On the other hand it has been argued that the prior of a hypothesis does not depend on its complexity.
There can also be problems with using priors based on complexity; for example the predicates “the number, executed as a computer program, will halt” and “the number, executed as a computer program, will not halt” are both quite complex, but are mutually exclusive, so priors of 50% for each seems reasonable.
Assigning 0.5 for any possible property of N is reasonable as long as you don’t know anything else about those properties—if in addition you know some are mutually exclusive (like in your example), you can update your probabilities in consequence. But in any case, the complexity of the description of the property can’t help us choose a prior.
I think it is a fascinating question. After all, if we claim to be Bayesians, we ought to be interested in applying our art to useful public issues. But coming up with a prior: P(H), is only part of the problem. We also need to specify our evidence: E, the probability of encountering that evidence in any old war: P(E), the probability of encountering that evidence if the hypothesis is true that the war is just: P(E|H), and most importantly, the specification of the hypothesis: H.
Specifying the hypothesis is the easy part, if you are Roman Catholic. Here is what the Catholic catechism says about just war:
Well, as compared to a typical law passed by the US Congress, that seems pretty clearcut. So I guess we can just define H ::= H1 & H2 & H3 & H4. Note that it is assumed that for a war to be just from the standpoint of one side, the other side must be the aggressor. It is not easy to be just—you need to clear some legal hurdles to even defend yourself from aggression justly.
So, to see whether Bayesianism can help us here, let us try to estimate P(H3|E) where E is taken to be “We lost the first three battles in this war”. Well, that certainly seems to be evidence that our prospects of success are not good, and hence that our war is not just. But just how strong is this evidence, and how severely does it depress our estimate of P(H3)?
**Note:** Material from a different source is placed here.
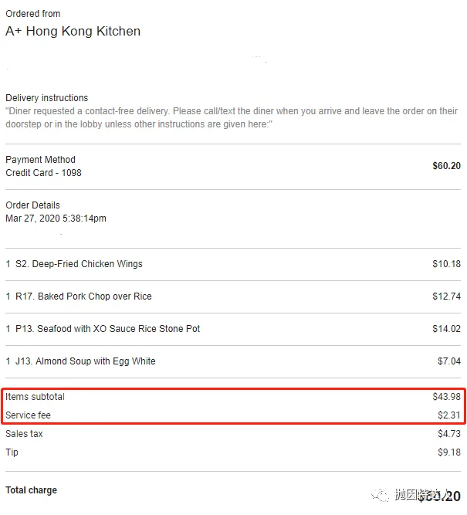Click the Sales tax amount $4.73
467x515 pixels.
(x=449, y=434)
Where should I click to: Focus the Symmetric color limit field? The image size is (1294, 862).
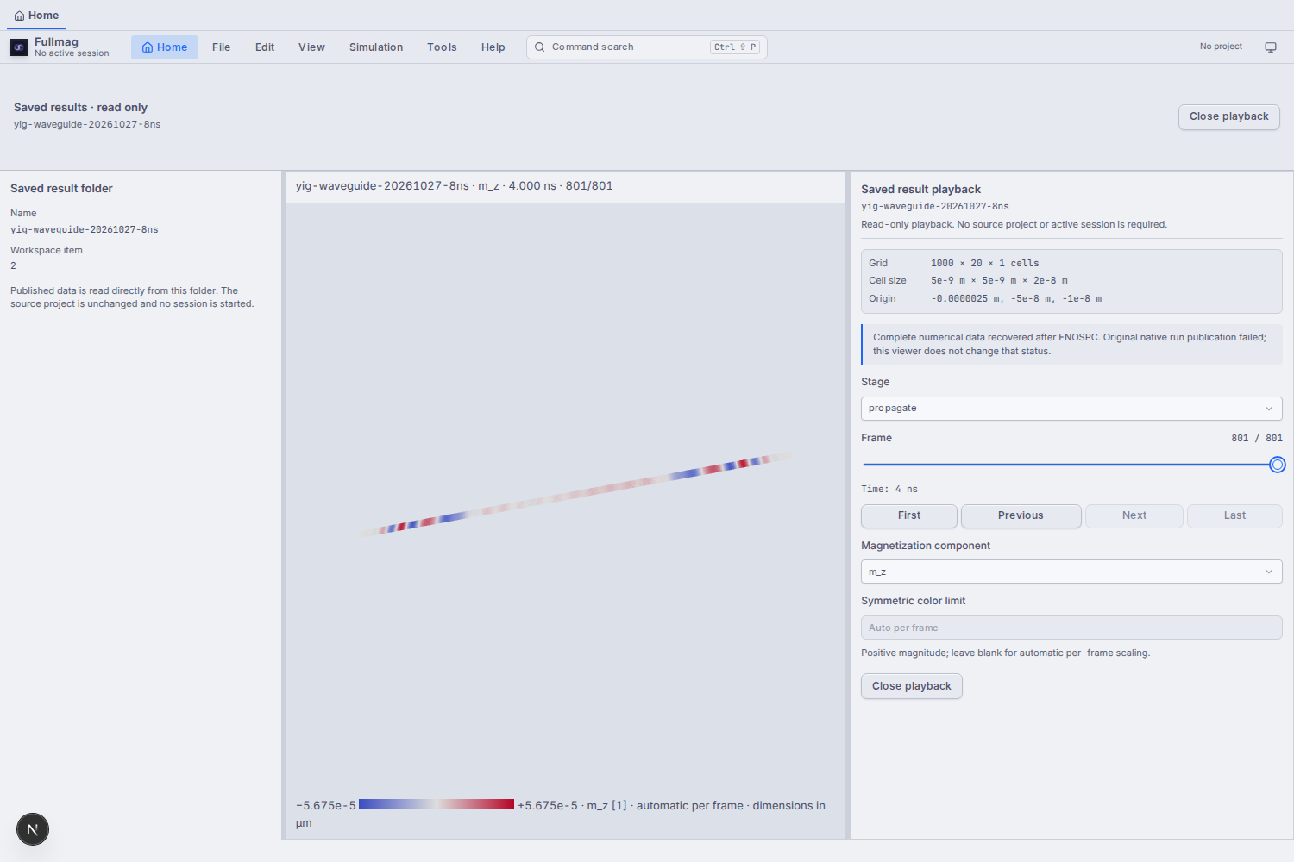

Well, I suppose we could look at statistics from past wars—how often did a side that lost the first three battles eventually “succeed”? Of course H3 doesn’t require that we actually succeed, only that we have “serious prospects of success”. If we arbitrarily define “serious prospects” as a probability > 20%, and our historical statistics tell us that the defender succeeds against the aggressor 40% of the time, but only 25% after losing the first three battles, do we have the information we need to compute P(H3|E)?
To be honest, I don’t know. Perhaps better Bayesians than me can help us out. But I’m certainly beginning to see that applying Bayes to real-world questions can get difficult very quickly.
Emile, yeah, what “”justification” is is certainly a question, but what if we just assume a definition of just war and work from there? Could you not then look at the evidence of the other countries wrongs and so forth and come up with a probability?
FYI, you can reply to a specific comment, rather than just adding a new comment to the post. (Emile won’t have gotten this comment in his inbox.)
But you haven’t answered his concern. To assign probabilities, you need to be able to assign values to the various wrongs done by countries—at least relative values—and there is no agreement about even the relative value of wrongs. Never mind that different people have different ideas about what’s wrong at all, in most cases.
Good point, so I added a second answer.
You could come up with a probability (I think the use of ‘prior’ in the OP is incorrect), but if anybody disagrees, they’re much more likely to be questioning your definition of ‘just war’ (or how to interpret various facts in light of that definition) than your use of Bayes’ Theorem.